The public address announcer at the rodeo, Mark Ficken, is trying to distance himself from the fracas. Mr. Ficken, president of the Missouri Rodeo Cowboy Association and superintendent of the Boonville School District, said the clown was wearing a wireless mike and made most of the comments heard by the audience. Ficken said through an attorney that he was “as surprised as anyone” at the appearance of an Obama mask.

The speed with which fair officials responded to the uproar may be indicative of both the seriousness with which they took the stunt and the fact that Missouri is not exactly a deep-red anti-Obama state.

Instead, Missouri is a conservative rural center sandwiched between two urban areas, St.
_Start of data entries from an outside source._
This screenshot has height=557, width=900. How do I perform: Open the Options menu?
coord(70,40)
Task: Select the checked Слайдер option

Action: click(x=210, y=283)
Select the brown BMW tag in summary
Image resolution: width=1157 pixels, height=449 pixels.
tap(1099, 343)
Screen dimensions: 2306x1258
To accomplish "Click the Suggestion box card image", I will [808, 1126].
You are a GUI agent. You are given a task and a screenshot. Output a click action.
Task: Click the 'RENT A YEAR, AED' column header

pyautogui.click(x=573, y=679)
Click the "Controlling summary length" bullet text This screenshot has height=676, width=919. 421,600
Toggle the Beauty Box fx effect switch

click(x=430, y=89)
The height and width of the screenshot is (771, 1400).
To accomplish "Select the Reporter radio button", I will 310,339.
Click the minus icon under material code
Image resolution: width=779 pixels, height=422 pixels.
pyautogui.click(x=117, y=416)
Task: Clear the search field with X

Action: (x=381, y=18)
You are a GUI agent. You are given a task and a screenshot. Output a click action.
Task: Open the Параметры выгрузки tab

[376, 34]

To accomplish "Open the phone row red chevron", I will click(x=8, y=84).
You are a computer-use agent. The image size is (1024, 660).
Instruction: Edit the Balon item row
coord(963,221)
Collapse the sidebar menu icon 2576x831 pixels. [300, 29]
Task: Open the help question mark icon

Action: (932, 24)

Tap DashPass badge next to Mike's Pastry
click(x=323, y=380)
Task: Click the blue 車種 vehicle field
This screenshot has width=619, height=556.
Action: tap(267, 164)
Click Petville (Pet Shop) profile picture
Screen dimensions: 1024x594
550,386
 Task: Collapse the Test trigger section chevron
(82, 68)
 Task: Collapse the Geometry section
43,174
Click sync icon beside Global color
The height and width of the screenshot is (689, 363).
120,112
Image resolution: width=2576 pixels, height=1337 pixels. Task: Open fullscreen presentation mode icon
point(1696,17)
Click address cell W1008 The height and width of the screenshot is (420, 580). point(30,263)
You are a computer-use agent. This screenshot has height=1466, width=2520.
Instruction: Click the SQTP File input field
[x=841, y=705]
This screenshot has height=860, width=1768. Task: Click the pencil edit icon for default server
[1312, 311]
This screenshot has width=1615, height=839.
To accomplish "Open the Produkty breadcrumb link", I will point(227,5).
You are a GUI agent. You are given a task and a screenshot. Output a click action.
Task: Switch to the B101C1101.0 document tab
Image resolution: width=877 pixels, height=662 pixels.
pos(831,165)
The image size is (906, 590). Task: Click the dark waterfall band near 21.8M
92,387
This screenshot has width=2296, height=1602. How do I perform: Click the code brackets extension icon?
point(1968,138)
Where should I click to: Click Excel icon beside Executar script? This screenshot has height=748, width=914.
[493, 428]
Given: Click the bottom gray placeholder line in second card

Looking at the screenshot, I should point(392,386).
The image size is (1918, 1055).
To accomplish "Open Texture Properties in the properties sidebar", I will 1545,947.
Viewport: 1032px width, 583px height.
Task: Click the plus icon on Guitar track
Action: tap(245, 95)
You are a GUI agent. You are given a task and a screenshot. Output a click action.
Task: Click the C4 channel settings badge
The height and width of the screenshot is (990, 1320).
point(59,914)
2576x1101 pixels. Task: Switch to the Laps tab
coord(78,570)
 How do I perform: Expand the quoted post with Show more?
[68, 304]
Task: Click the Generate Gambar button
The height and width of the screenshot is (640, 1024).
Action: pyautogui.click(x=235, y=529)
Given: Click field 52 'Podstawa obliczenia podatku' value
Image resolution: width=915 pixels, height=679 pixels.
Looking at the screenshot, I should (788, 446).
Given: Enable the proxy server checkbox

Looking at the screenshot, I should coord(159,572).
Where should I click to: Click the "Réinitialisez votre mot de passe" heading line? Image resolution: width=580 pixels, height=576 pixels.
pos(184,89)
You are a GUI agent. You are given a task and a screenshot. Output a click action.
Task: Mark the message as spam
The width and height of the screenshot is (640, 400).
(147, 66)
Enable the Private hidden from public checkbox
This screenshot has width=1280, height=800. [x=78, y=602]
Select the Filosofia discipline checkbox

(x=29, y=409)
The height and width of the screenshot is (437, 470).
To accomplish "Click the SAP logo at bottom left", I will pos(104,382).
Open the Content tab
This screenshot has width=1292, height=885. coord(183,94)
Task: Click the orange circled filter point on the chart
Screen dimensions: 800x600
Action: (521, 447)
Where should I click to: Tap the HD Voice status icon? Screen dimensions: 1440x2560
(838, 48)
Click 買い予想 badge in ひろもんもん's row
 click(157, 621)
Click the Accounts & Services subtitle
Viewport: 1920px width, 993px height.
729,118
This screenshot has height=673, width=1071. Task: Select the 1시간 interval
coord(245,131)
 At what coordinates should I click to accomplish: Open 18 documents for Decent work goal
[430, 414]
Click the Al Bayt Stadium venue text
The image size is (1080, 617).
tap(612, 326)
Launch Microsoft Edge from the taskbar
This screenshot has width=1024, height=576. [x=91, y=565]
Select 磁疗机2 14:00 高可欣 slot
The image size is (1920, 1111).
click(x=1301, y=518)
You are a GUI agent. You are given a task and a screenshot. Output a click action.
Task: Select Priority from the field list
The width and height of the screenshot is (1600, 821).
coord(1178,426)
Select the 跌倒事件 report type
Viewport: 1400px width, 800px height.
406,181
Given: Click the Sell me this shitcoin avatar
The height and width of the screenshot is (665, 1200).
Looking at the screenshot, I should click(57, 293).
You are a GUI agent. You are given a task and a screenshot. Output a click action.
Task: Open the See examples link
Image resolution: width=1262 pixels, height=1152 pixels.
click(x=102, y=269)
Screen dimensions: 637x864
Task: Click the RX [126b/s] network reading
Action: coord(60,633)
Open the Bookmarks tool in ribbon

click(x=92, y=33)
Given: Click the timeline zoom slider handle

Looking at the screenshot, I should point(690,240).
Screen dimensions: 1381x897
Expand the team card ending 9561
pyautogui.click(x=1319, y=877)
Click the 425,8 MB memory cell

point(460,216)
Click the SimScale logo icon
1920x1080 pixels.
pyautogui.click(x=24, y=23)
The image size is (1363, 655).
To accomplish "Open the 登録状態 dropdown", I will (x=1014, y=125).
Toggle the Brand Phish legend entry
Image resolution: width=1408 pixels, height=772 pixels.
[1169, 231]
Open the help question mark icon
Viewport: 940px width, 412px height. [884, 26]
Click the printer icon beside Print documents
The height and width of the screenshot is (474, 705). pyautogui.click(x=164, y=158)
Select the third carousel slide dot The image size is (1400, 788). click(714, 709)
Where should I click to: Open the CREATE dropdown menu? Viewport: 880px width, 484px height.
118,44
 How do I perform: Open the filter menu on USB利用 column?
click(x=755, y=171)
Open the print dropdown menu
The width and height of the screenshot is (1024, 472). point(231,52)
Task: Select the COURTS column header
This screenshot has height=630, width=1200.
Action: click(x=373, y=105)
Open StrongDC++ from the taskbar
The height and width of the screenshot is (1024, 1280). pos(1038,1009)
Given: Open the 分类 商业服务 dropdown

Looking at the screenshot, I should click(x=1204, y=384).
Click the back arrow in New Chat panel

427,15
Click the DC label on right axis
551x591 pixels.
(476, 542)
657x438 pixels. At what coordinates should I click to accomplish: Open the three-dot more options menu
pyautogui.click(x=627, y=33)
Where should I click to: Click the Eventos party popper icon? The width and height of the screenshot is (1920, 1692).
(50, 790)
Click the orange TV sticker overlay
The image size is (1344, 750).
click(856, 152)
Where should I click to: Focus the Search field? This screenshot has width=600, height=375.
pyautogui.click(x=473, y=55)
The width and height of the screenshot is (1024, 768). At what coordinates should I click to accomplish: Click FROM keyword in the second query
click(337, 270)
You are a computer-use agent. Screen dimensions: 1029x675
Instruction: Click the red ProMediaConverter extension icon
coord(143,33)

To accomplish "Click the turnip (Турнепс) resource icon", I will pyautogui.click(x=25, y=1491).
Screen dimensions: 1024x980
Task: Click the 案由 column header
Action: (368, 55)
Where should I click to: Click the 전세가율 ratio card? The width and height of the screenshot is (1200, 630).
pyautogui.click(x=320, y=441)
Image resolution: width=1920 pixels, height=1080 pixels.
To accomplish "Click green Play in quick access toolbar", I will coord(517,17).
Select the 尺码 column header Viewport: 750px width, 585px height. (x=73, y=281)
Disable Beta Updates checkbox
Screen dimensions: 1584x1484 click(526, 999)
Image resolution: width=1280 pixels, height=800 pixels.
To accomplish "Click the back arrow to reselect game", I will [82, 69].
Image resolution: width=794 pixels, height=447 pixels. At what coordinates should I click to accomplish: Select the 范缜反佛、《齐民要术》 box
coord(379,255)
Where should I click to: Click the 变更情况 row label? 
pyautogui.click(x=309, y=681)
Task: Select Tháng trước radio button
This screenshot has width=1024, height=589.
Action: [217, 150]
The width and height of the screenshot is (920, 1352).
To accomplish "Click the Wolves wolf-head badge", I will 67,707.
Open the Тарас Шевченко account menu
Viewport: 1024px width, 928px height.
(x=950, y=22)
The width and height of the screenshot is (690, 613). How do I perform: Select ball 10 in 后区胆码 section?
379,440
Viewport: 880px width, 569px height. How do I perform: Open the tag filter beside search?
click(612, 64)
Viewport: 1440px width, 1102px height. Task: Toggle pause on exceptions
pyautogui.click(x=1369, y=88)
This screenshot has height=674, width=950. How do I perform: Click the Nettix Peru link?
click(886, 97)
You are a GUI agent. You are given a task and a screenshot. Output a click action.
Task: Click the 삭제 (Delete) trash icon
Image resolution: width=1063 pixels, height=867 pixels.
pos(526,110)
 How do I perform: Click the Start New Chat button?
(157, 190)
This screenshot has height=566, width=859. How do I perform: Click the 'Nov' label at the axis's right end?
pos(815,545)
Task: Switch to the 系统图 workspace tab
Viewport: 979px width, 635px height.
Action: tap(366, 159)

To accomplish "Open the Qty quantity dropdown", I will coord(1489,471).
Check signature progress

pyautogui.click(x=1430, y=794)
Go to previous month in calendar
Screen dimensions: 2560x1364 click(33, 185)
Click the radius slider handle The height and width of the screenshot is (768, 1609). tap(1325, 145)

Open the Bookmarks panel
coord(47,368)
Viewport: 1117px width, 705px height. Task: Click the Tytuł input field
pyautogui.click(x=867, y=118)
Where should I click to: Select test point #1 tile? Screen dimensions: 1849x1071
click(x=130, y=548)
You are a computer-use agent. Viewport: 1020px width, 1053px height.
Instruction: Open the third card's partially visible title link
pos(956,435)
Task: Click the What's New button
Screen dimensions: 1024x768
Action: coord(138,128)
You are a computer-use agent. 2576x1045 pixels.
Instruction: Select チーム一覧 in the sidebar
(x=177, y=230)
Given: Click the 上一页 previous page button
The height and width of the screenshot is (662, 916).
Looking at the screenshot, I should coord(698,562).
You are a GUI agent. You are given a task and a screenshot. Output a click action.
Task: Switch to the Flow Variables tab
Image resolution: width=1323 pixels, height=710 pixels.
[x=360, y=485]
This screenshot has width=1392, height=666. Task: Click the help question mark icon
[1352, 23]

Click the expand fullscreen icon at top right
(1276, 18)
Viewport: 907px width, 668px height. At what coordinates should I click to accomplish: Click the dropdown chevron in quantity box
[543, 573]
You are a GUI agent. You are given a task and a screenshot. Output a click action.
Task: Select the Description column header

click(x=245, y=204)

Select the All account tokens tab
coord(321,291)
Louis and Kansas City, which contain lots of Democratic voters.

Mitt Romney did beat Obama there in 2012 by almost 10 points, 53.8 percent to 44.4 percent. But Obama essentially tied John McCain in Missouri in 2008. Gov. Jay Nixon is a Democrat, as is Attorney General Chris Koster, Secretary of State Jason Kander, and one of the state’s two US senators, Claire McCaskill.

If it’s not purple, Missouri is at least a purple-tinged state, and fair officials are surely cognizant of that, given that they receive more than $400,000 in state money to help fund their event.